(Exercise) How many of the lines below contain the string "swatch", with case counting? Reply with the number alone.

(Task input)
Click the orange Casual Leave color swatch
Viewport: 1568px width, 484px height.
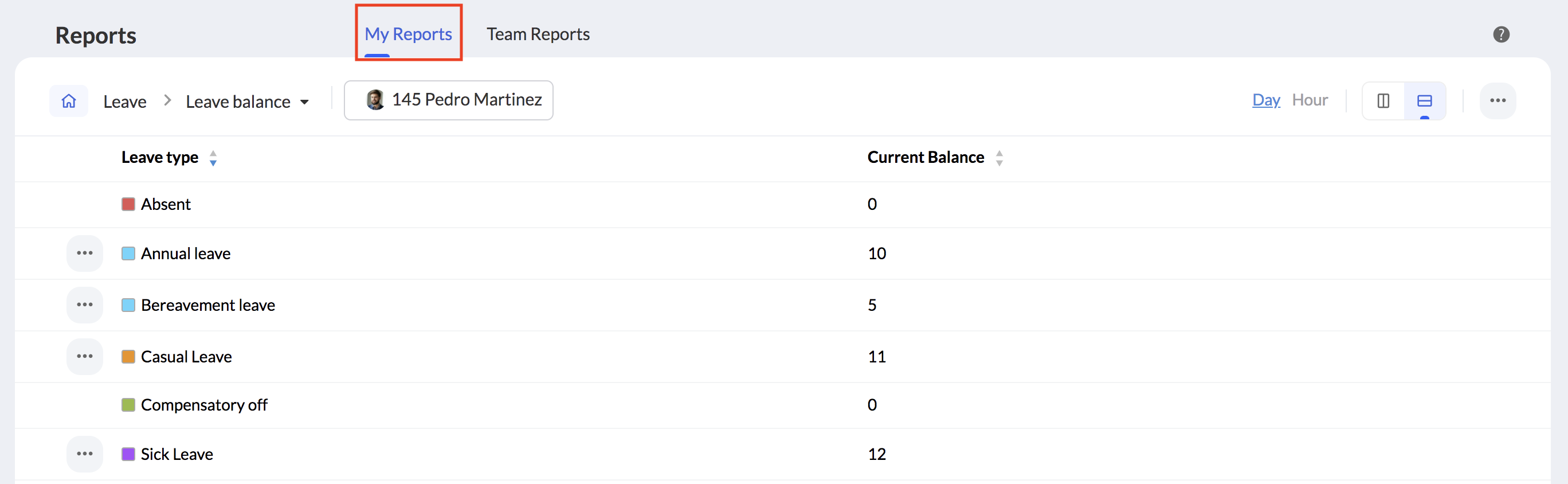[x=128, y=357]
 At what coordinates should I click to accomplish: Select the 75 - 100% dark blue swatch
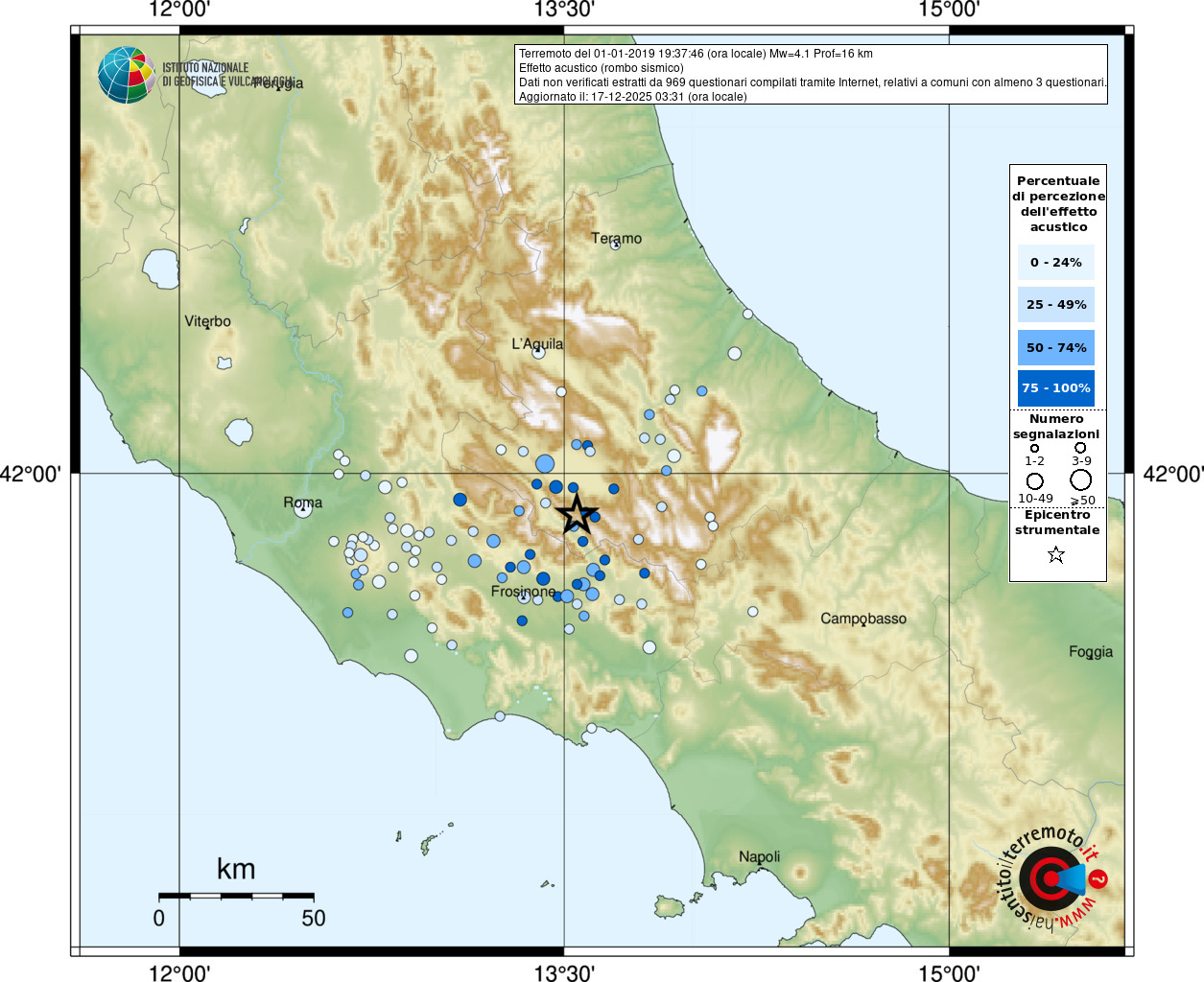click(x=1055, y=388)
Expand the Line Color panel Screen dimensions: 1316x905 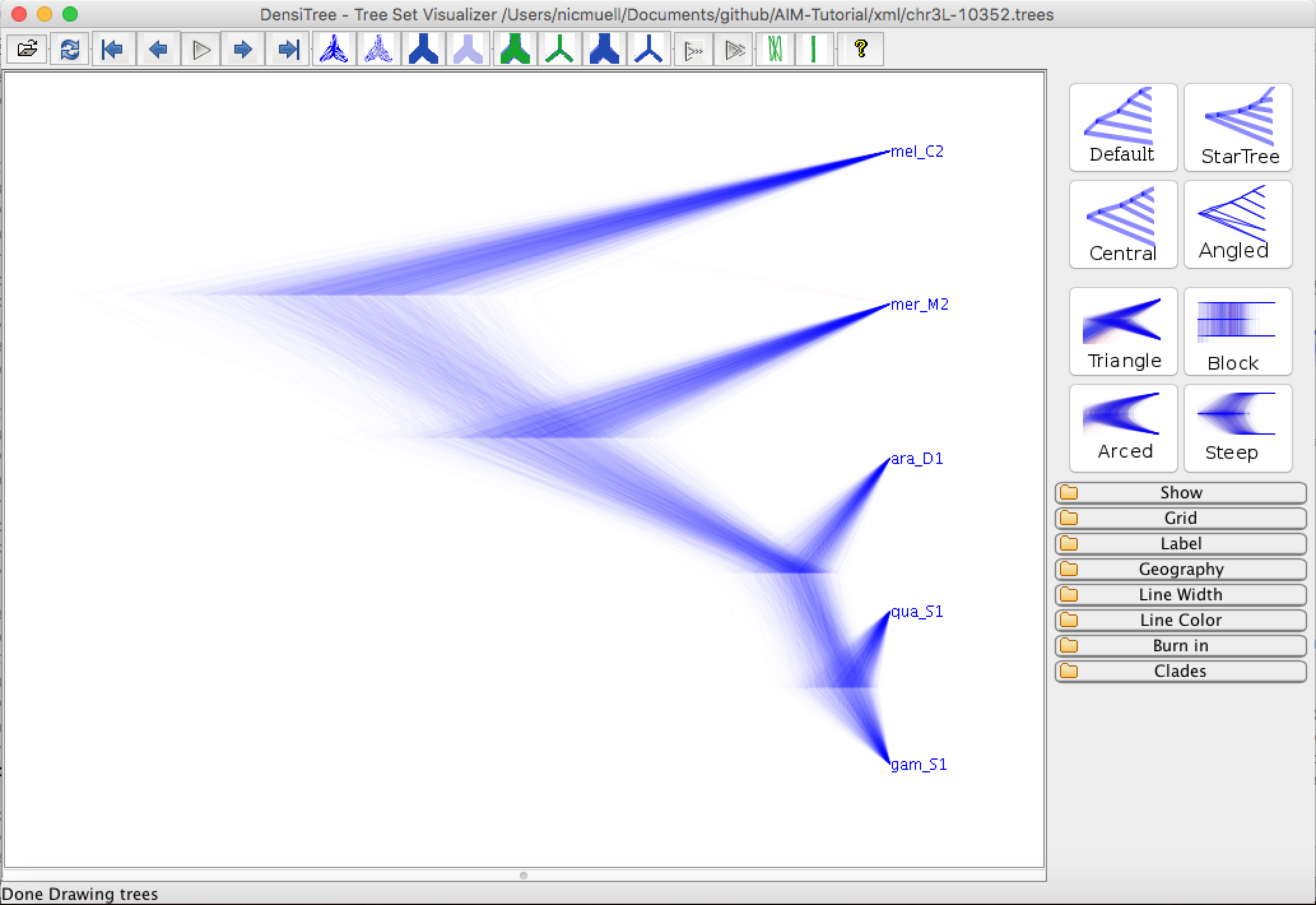[x=1180, y=620]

(Solution to this problem) 2